Corporate real estate (CRE) executives, whose companies drive demand for office space, are increasingly willing to invest in refurbishing their owned assets to meet sustainability goals, according to the results of the 2009 CoreNet Global and Jones Lang LaSalle sustainability survey.

Commenting on the survey, Julie Hirigoyen, lead director of Jones Lang LaSalle Sustainability Services said: “The findings of this survey provide stronger evidence than ever that sustainability concerns are impacting on corporate real estate decision-making. As this message filters through the markets, we may begin to see signs of a two-tier market emerging whereby buildings that do not meet certain sustainability standards incur higher rates of depreciation and obsolescence.”
 
In the survey of CRE executives responsible for real estate portfolios totaling billions of square feet across the globe, 70% said that sustainability is a critical business issue for CRE today.

A significant 89% consider sustainability criteria in making leasing decisions, with 46% always considering energy labels (such as Energy Star or HPE), and 41% always considering green building certifications (such as LEED, BREEAM, IEMA, NABERS Energy, Green Star, GreenMark or CASBEE).
Even though obtaining funds to implement sustainability strategies is a difficult or an extremely difficult challenge for 67% of respondents, 74% would pay a premium (generally 1–5%) to retrofit-owned space for sustainability criteria, up from 53% in 2008.

Although most executives view sustainability as a priority, only 37% would consider paying a premium (between 1-10%), and another 21% indicated that they would only be willing to pay a premium rent if it was offset by lower operating costs.
 
CoreNet Global and Jones Lang LaSalle 2009 sustainability survey key findings:
 
• Sustainability is a critical business issue today for 70% of respondents and 89% consider sustainability criteria in their location decisions
• Green building certifications are always considered by 41% and energy labels by 46% in administering their portfolio
• 74% say they are willing to pay a premium to retrofit space that they own for sustainability criteria
• 21% would only pay more rent for sustainable space if offset by lower operating costs, while 8% expect to pay less and 34% the same
• 60% are adopting workplace strategies to meet sustainability goals while reducing overall occupancy costs

 “These results clearly show that sustainability as an issue is here to stay, but companies are increasingly aware of the commercial realities,” said Dan Probst, chairman of Energy and Sustainability at Jones Lang LaSalle. “It is no longer enough to simply be ‘green’; organisations want to see the benefits to the bottom line.”

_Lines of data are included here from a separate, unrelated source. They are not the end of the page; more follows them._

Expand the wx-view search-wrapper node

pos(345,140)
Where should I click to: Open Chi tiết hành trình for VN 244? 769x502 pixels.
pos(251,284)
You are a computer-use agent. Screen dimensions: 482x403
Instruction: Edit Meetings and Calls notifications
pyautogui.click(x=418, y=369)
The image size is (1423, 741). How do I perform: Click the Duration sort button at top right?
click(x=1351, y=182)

“The survey results show that corporate real estate executives continue to be very focused on sustainability,” said Michael Anderson, research manager at CoreNet Global. “Despite the economic challenges of the past year, more than a third of corporate real estate executives would consider paying extra for a green lease, and nearly three-quarters would pay to retrofit properties they own.”

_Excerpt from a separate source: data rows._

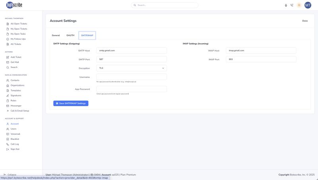Click Save SMTP/IMAP Settings button
Screen dimensions: 318x180
71,103
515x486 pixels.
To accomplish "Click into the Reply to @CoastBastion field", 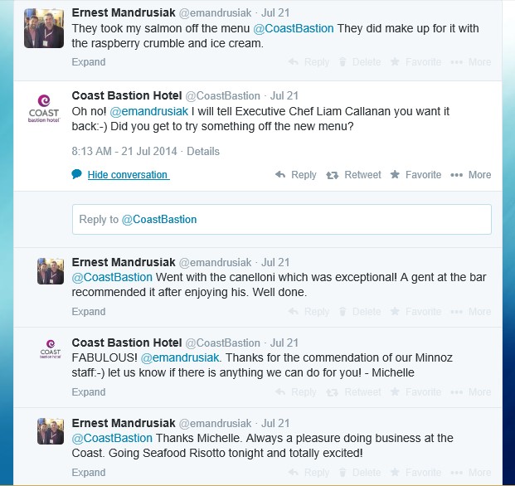I will pyautogui.click(x=282, y=219).
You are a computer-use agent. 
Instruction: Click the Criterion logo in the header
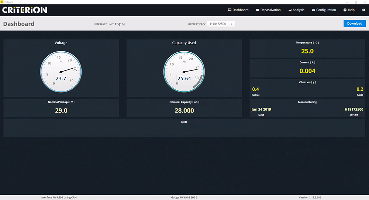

The focus on cost reductions is seen in the 60% that are adopting workplace strategies to meet sustainability goals while reducing overall occupancy costs, up from 54% in 2008. CRE executives also continue to focus on strategies that are easy to implement and provide short-term cost savings, such as energy efficiency programs and waste recycling.
In terms of metrics, companies want to see bottom-line outcomes, with energy costs ranked as the most important portfolio metric by 37% followed by employee health and productivity at 29%, and 45% are highly involved in providing sustainability performance data.
 
However, making targeted investments in sustainability initiatives can be challenging. More than 50% said that insufficient industry metrics, difficulty in calculating ROI and lack of tools for collecting necessary performance data are difficult or extremely difficult challenges
“Companies are looking for help in making targeted sustainability investment decisions and measuring the results in terms of both environmental and financial performance,” Probst said “Clarification of industry metrics globally, tools that collect data and turn it into information, and clear methodologies for calculating project ROI will be critical to overcoming these challenges.”